History also offers examples of cost-reducing health care technology. Some did not degrade quality. For instance, when Medicare reduced payments for kidney dialysis in the mid-1970s, new equipment emerged that halved treatment time, saving labor costs. Others sacrificed quality. When changes to Medicare payment policy in the early 1980s made cochlear implants less profitable, 3M ceased making them and ended research on a more advanced, and presumably more costly, model.

So how, historically, have policy makers and insurers driven health care costs downward? Mr. Weisbrod argued that shifting the cost risk onto providers is one traditional means. For instance, H.M.O.s that did so were more likely to encourage investment in cost-reducing health care technologies. Additionally, paying a fixed, diagnosis-based price for treatment — as Medicare began to do in the early 1980s, with private insurers following — increased the profitability of drugs that substitute for more costly treatments, like beta blockers instead of coronary bypass surgery and cimetidine instead of ulcer surgery.

What does all of this suggest about the future of health care spending growth? We know that coverage expansion increases the profitability of certain kinds of health care technology. The market for costly but effective new drugs for hepatitis C — Sovaldi and Harvoni — is certainly larger under coverage expansion than it would otherwise be. Correspondingly, revenue of Gilead Sciences, the drugs’ manufacturer, has soared, along with its stock price.

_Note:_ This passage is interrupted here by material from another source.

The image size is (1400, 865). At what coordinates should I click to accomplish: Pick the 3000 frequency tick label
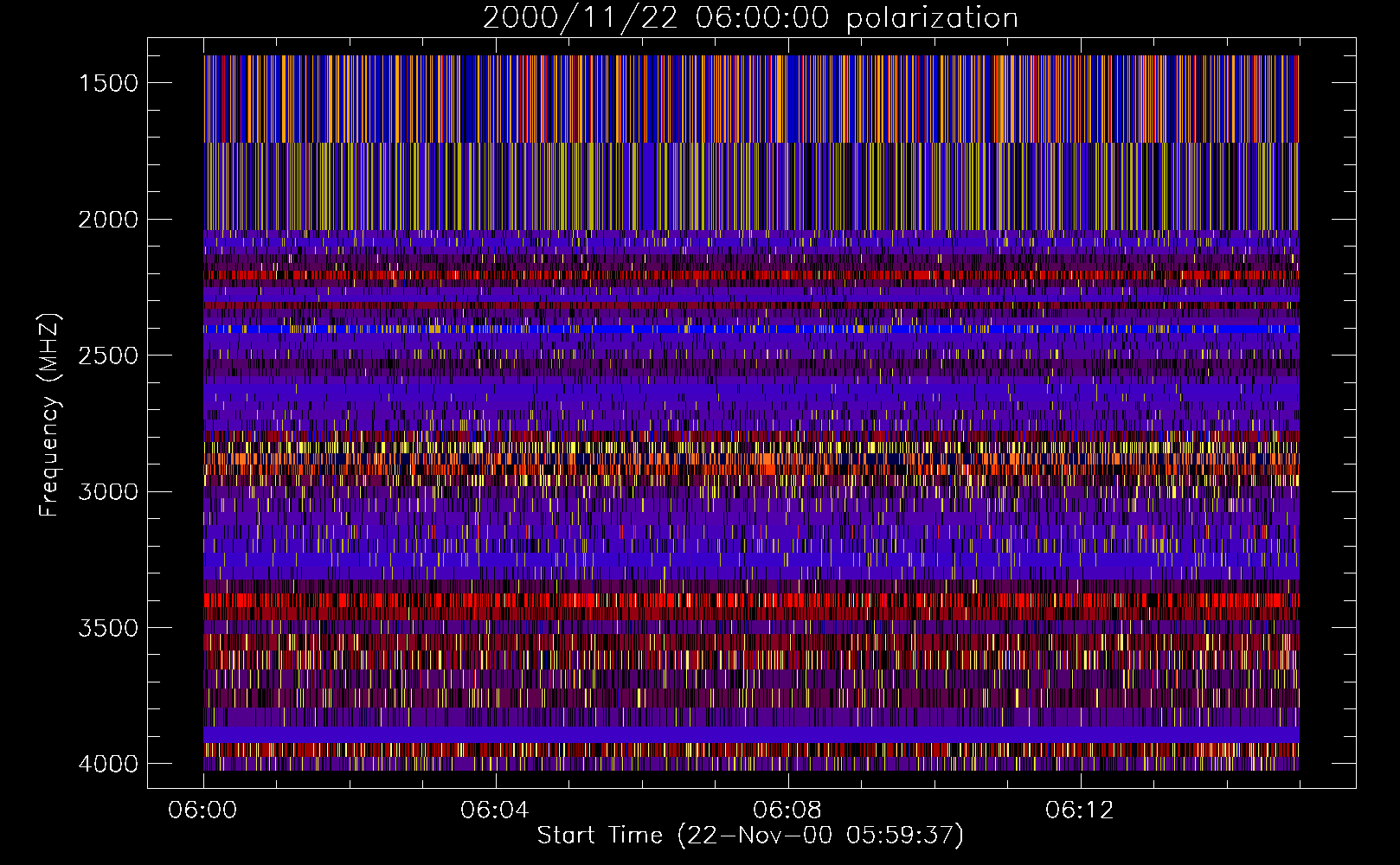point(108,492)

But we also know that the new cost-conscious climate could put the brakes on other kinds of costly technology. Medicare’s Accountable Care Organizations — which incentivize cost saving by providers — higher cost sharing for the privately insured, and other new arrangements between private insurers and providers all might slow the adoption of certain high-cost medical devices.

One example is the proton beam accelerator, used to treat certain kinds of cancer. Construction of facilities for them has grown in recent years. Proton beams can substitute for more traditional radiation treatment of prostate cancer, but at twice the cost and with no evidence of better outcomes. For this reason, insurers like Blue Shield of California and Aetna have stopped covering it, and others may follow.

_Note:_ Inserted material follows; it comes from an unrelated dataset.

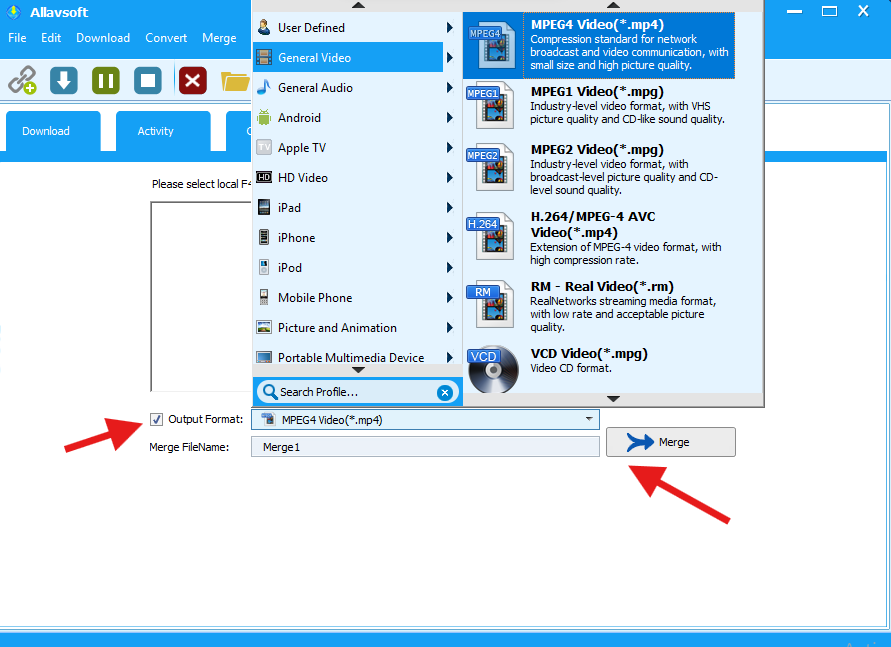The width and height of the screenshot is (891, 647).
Task: Open the Convert menu
Action: click(x=166, y=38)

Putting these and other factors together, Amitabh Chandra, Jonathan Holmes and Jonathan Skinner, in a paper for the Brookings Institution, made a quantitative prediction. Health spending will grow at a pace above that of the overall economy, but slower — 1.2 percent above gross domestic product — than it has historically — 2.4 percent — though the authors also express caution about this prediction.

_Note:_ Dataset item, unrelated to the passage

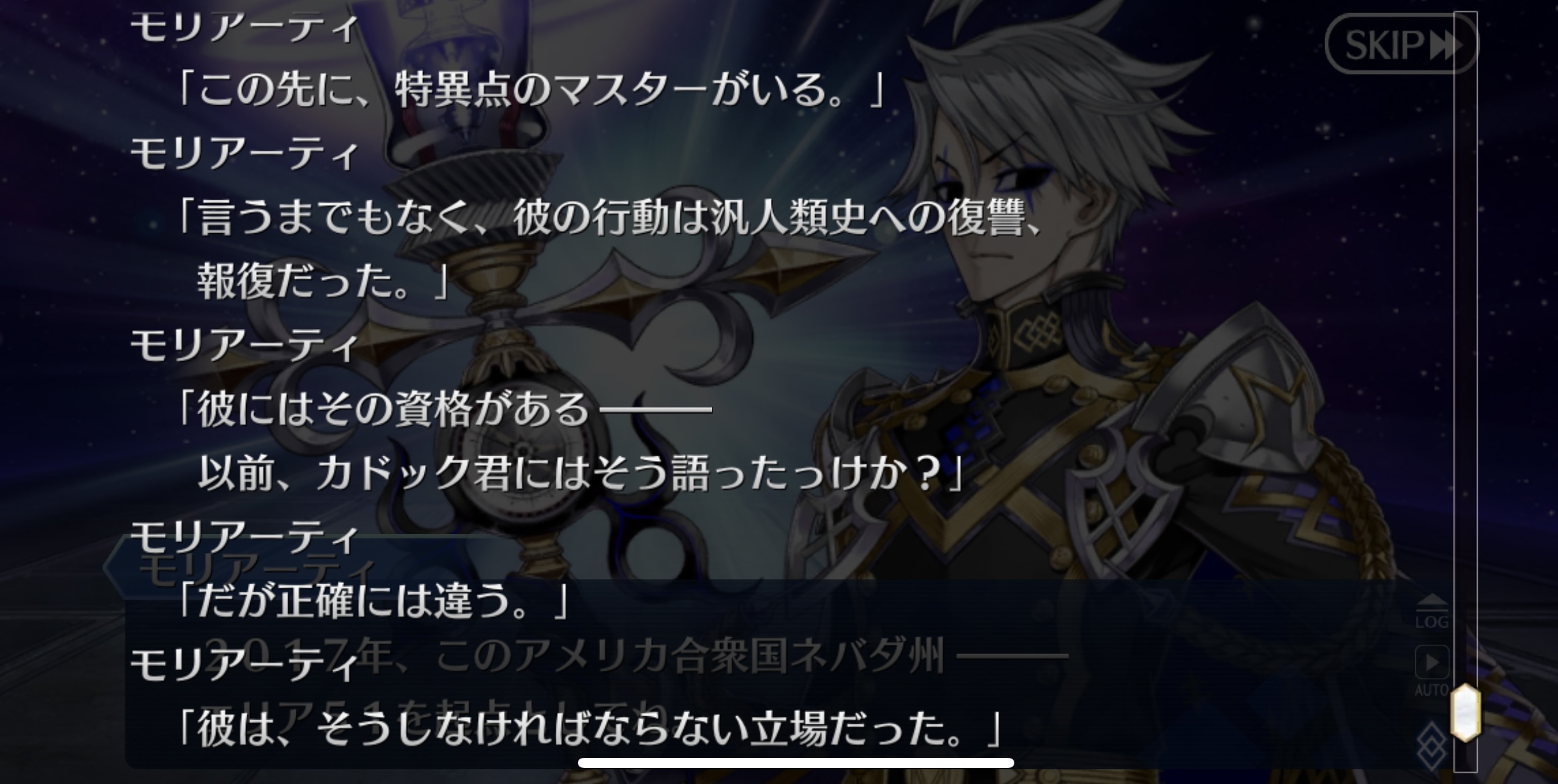
Task: Click the gold hexagonal scroll handle
Action: pyautogui.click(x=1465, y=713)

The uncertainty in predictions like this is vigorously debated in health policy circles. Will deductibles and other cost sharing continue to grow larger, hold steady or decrease, for example? Higher cost sharing would weaken the market for certain new health care technologies. Another issue is the payment level of Medicaid programs, which has typically been well below that of private plans and Medicare, leading to reduced access to care for Medicaid enrollees. (A temporary increase in Medicaid payments for primary care expired at the end of December.) Lower Medicaid payments would reduce the rate of adoption of technologies applicable to the population it serves.

We may not be able to precisely predict the extent to which health care technology will drive health spending in the future. What’s clear, however, is that changes in technologies brought about by the shifting market for them will play a central role in health care spending growth in the future.